On a cosmic scale, I think we can make some sense of this if we think about what it means to rule a domain. In the story of King Arthur, for example, we have a good man who was given supreme power over England, with total say-so over what happened there. Yet there were many rebel forces in the kingdom that refused to submit to his rule. So Arthur and his knights could only gradually bring about what was already the law of the land — a kind of already-but-not-yet situation.
What God has done in Christ is somewhat analogous to this. In His death and resurrection, Jesus dealt a fatal blow to the kingdom of evil, as the verses above will demonstrate. And today He quite routinely now rescues individuals from the grip of the enemy and brings them into His own realm. That is the Good News we preach.
I think one way to look at this is that while the real work of overcoming evil is still underway, what has been fully accomplished is to turn the rules of the universe right-side up, so that total victory is possible. In other words, something incredibly significant has already occurred, so that we are able to witness and participate in the ongoing fulfillment of that reality.
Personal Victory Over Sin
That same basic reality applies to each of us personally as Christians. Something incredibly important has already happened to us — we have been recreated, regenerated, reborn as a child of God. That means we are no longer slaves to sin; we now have dominion over our own flesh. And with God as our constant companion, healer and restorer, we now have the means by which we can subdue and eradicate all that remains of evil (except that we do not have enough time left on earth to finish the task!).
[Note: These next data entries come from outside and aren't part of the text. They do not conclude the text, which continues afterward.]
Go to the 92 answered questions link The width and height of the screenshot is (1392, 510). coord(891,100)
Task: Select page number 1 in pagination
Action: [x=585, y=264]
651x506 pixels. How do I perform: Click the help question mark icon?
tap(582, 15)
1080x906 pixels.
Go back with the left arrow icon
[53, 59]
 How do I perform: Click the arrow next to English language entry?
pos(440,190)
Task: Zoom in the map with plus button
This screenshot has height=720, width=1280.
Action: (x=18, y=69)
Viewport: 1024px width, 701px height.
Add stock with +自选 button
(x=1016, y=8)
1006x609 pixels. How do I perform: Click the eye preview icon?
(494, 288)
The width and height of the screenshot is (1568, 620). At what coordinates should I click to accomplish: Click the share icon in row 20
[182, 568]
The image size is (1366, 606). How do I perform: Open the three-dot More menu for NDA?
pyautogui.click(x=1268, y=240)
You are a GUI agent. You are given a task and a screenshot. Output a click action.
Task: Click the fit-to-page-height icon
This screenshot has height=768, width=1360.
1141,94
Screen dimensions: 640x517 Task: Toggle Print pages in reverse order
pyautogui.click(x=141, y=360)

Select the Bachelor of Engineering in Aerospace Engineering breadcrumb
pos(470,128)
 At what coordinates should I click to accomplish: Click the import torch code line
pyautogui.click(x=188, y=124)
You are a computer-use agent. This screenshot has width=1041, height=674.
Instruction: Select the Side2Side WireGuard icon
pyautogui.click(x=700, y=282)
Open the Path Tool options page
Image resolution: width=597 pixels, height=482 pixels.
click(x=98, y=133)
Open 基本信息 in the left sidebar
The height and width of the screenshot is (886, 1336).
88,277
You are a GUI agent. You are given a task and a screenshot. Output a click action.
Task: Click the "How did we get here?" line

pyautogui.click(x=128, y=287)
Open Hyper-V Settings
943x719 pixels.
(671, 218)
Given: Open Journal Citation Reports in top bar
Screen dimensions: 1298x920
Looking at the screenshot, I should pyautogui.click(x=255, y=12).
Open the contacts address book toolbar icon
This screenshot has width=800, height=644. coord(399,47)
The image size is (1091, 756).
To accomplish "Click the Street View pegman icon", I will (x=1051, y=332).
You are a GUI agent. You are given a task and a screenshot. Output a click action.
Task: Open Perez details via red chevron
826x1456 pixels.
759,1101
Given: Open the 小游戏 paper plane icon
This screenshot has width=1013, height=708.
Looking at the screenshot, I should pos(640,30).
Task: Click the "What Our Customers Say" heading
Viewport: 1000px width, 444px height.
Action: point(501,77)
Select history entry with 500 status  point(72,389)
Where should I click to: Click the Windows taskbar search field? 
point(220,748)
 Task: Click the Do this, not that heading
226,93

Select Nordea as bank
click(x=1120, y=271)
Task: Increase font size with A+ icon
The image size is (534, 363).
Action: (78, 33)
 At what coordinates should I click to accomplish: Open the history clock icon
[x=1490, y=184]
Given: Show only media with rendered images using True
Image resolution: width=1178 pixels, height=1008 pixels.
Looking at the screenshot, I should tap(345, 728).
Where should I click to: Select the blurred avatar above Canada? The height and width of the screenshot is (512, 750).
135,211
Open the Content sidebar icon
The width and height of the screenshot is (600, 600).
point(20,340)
None of that was true before we accepted Christ or when we lived under the law.
Of course it is also true that the work is not yet done. But the good news is that we can be free of sin, one stronghold after another, and this can continue for the rest of our life! We are not chained to an “old nature” that is intractable or irredeemable. That is a terrible and very faulty view of Christian Identity (topic for another article). We are new creations that are now in progress (Col.3:9-10) toward becoming more and more like Jesus.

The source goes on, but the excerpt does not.